If it's a password used for authentication by your application, then hash the password as others suggest.

If you're storing passwords for an external resource, you'll often want to be able to prompt the user for these credentials and give him the opportunity to save them securely. Windows provides the Credentials UI (CredUI) for this purpose - there are a number of samples showing how to use this in .NET, including this one on MSDN.

Answer 10

..NET provides cryptographics services in class contained in the System.Security.Cryptography namespace.

Answer 11

If you need more than this, for example securing a connection string (for connection to a database), check this article, as it provides the best "option" for this.
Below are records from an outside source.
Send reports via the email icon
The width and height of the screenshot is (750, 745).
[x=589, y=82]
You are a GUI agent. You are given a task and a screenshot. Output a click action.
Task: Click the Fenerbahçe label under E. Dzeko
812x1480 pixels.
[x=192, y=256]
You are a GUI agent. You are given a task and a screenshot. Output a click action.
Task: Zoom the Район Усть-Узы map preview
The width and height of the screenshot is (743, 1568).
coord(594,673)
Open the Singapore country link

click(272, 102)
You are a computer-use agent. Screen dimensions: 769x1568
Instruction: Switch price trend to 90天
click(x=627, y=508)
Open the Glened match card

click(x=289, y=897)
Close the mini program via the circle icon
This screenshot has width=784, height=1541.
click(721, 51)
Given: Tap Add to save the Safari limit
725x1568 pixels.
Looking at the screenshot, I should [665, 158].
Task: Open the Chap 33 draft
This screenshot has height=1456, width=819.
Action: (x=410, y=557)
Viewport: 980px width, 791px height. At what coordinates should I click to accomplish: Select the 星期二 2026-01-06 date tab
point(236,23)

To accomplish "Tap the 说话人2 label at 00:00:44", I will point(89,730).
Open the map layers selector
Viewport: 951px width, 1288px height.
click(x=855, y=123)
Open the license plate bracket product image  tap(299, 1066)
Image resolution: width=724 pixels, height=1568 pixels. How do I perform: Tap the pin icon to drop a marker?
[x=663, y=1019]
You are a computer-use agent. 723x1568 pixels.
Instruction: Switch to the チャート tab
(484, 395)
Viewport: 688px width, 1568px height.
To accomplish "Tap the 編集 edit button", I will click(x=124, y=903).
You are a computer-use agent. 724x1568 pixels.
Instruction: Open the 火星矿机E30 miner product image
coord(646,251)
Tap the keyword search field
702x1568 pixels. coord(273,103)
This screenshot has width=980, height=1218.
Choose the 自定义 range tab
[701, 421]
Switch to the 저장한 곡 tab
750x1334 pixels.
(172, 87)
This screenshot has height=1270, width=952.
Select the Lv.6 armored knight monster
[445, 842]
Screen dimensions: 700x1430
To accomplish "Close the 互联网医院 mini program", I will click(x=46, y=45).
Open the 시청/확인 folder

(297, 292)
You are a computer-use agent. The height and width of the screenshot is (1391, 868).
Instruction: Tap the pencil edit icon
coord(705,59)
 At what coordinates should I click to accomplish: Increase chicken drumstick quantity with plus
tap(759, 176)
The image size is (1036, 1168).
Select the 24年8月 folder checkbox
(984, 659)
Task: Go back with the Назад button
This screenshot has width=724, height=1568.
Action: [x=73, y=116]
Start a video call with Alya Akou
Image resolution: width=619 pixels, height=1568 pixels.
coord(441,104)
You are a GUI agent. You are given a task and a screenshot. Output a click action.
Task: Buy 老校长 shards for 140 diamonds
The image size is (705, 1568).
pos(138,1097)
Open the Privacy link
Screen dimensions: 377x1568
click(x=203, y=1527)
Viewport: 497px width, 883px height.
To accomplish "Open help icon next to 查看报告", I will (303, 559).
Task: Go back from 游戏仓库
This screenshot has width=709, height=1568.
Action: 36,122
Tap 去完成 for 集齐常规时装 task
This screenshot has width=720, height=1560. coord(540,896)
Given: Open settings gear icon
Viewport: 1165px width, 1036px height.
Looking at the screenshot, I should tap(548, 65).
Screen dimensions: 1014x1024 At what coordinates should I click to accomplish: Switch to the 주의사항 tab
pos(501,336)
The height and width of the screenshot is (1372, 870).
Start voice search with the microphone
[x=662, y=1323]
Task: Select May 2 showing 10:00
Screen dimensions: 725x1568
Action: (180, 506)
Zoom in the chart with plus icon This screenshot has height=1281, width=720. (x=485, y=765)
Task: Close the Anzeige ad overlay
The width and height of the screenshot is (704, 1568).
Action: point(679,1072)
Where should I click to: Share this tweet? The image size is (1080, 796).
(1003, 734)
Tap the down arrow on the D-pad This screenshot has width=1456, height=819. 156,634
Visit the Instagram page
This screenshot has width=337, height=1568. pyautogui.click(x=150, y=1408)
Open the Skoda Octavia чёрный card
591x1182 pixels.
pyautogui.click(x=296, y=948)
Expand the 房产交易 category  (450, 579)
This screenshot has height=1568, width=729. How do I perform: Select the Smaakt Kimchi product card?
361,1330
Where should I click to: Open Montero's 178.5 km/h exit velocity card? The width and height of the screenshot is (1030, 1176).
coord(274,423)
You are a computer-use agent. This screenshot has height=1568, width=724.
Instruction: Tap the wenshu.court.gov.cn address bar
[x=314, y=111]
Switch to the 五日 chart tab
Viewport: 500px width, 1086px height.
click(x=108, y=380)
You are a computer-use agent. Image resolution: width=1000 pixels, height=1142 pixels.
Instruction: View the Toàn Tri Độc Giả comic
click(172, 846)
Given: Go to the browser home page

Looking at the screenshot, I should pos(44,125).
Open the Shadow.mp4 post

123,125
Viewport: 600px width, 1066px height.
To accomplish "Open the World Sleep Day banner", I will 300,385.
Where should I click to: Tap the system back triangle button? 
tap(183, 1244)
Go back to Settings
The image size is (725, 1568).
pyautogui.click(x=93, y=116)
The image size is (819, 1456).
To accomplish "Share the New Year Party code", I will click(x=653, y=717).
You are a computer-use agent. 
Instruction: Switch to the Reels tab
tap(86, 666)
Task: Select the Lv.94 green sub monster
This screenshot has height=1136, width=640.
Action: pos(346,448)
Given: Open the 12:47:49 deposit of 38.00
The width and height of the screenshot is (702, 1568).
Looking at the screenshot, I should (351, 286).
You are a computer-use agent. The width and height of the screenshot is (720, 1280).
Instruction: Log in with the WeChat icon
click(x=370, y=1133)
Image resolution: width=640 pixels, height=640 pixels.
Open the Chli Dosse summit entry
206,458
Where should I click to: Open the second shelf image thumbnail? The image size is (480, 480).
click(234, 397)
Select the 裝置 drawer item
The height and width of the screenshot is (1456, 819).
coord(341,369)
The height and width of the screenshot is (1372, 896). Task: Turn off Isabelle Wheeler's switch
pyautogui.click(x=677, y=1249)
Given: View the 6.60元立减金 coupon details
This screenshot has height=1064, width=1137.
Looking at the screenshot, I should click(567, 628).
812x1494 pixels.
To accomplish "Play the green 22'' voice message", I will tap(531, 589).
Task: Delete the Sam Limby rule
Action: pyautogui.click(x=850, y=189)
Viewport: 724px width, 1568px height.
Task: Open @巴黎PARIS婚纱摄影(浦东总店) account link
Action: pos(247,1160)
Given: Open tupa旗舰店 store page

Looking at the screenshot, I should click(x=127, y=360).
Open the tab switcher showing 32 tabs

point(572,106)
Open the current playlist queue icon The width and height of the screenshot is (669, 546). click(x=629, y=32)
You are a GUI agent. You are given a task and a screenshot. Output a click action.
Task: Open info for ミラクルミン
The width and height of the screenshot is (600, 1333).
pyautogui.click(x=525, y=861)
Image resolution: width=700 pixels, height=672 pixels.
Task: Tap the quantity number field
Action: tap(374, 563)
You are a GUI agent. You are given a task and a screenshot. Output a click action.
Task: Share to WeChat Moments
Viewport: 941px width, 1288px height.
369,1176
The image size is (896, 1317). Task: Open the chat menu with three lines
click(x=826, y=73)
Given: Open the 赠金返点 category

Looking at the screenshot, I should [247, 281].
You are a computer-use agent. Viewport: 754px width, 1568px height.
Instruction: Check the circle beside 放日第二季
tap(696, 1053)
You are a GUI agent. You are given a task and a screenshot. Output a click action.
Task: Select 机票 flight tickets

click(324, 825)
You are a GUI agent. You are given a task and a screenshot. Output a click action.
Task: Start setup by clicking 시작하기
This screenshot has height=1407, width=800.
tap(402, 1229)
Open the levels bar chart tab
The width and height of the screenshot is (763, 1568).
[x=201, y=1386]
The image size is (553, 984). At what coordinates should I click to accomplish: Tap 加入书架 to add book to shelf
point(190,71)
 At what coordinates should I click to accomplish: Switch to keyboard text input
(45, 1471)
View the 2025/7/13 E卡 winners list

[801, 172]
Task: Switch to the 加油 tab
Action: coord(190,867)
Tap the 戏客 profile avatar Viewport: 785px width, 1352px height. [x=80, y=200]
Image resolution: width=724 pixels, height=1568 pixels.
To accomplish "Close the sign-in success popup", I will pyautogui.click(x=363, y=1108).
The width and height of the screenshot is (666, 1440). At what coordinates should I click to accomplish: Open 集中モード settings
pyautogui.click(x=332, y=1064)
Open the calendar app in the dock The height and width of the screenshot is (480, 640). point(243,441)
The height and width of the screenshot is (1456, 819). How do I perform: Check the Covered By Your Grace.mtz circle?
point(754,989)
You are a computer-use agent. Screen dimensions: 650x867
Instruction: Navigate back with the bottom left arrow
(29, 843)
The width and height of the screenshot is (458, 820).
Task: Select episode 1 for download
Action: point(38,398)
Oli's answer is also good, as it shows how you can create a hash for a string.

Answer 12

Rather than encrypt/decrypt, you should be passing the password through a hashing algorithm, md5/sha512, or similar. What you would ideally do is hash the password and store the hash, then when the password is needed, you hash the entry and compare the entries. A password will then never be "decrypted", simply hashed and then compared.